Stars Over Time

A star that changes with the passage of time is a self-illuminating gas ball that is bound by a single object by gravity and is moved by nuclear fusion, which is the core. There are trillions of stars in our universe, but they are all unique and unique. There are many stages of stellar life, including main sequence stars, red giants, white dwarf stars, neutron stars, and black holes. Every star has more change at every stage of life. The star's life begins with a gathering of nebula, huge gas and dust. When sufficient mass is accumulated in a single object, the mass forces it to fall to the center by gravity.

In this article, our goal is to create a model to predict the existence of an extrasolar planet (that is, a planet orbiting a remote star system) by giving a reading of the light intensity of a certain star over time . The dataset we use comes from NASA's current Kepler telescope in outer space. We will step through from low performance model to high performance model. The Kepler telescope was launched by NASA in 2009. Its mission is to discover that the earth is like a planet orbiting other stars outside the solar system. Kaggle published a data set containing clear observations / readings from Kepler to find outer planets orbiting other stars (planets outside the solar system).

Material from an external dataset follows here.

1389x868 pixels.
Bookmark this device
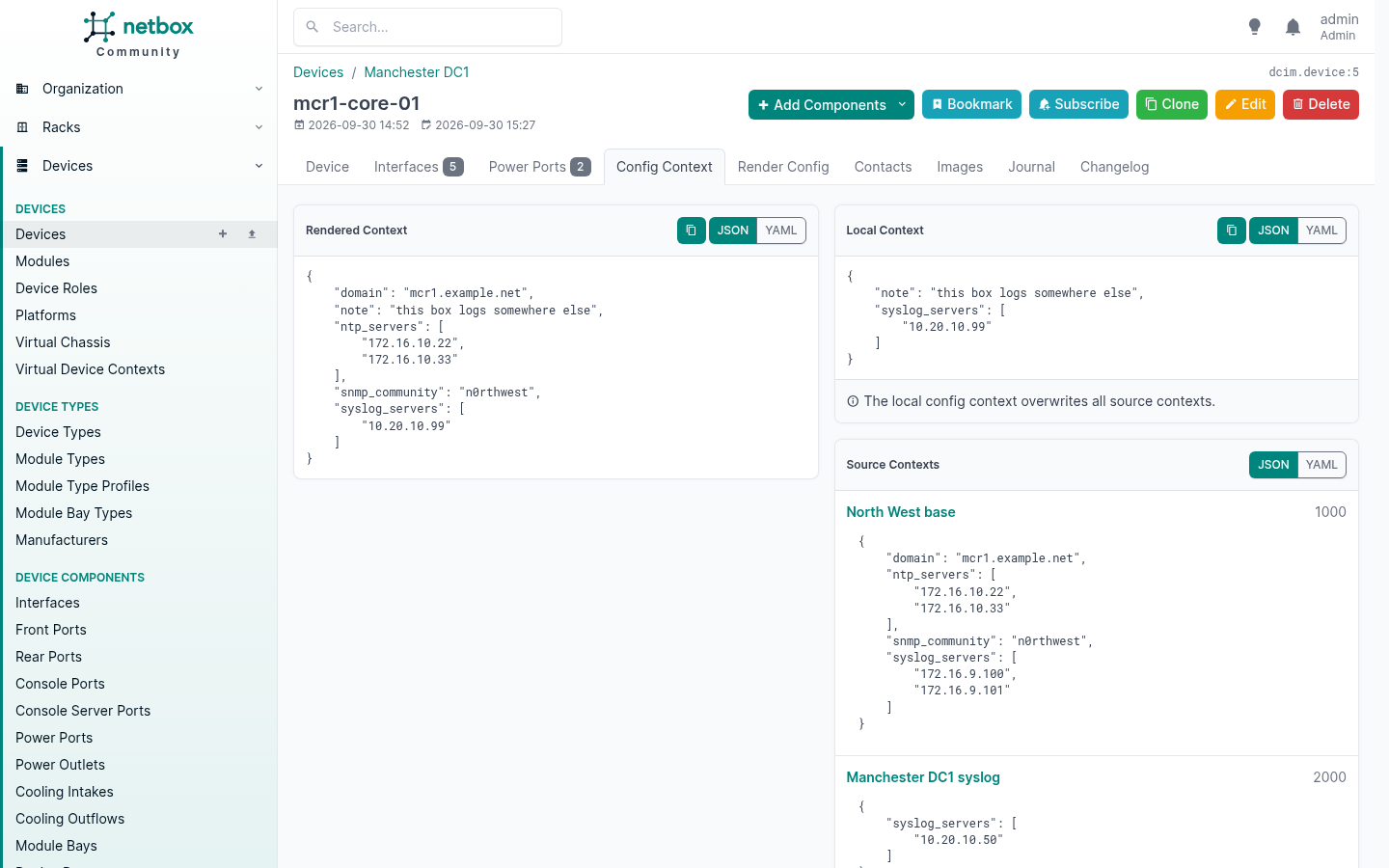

This is how it works. Kepler observed thousands of stars and recorded the intensity (light flux) of the light emitted from that star. When the planet circles the stars, it slightly modifies / decreases the intensity of the light. As time goes by, you can see that the star's line darkens regularly (like t = 2 in the figure below), which suggests there is a planet orbiting around the planet (candidate system ). Further light studies can confirm the existence of extrasolar planets on the candidate system. Firstly, there are too few examples of extrasolar planets identified in our data. There are several techniques that help overcome highly unbalanced data sets and synthesize or create new examples. What I use here is an algorithm called SMOTE (synthesis of several oversampling methods). Instead of creating a sample copy, the algorithm creates a new example by slightly modifying the existing example. In this way you can balance the positive and negative examples in the training data set.

Gaia includes three devices to observe stars. These instruments determine the position, color, and movement of stars over time. Gaia uses parallax measurements to calculate the distance of the star that the astronomer considers to be the most important data point. Gaia does this by examining the apparent movement of the star at two different points on its orbit and separating it from the actual movement of the galaxy. The spacecraft watches the goal stars for about 70 times in 5 years. This is the planned duty period. As we are about to finish the duty, Gaia sent back a lot of data.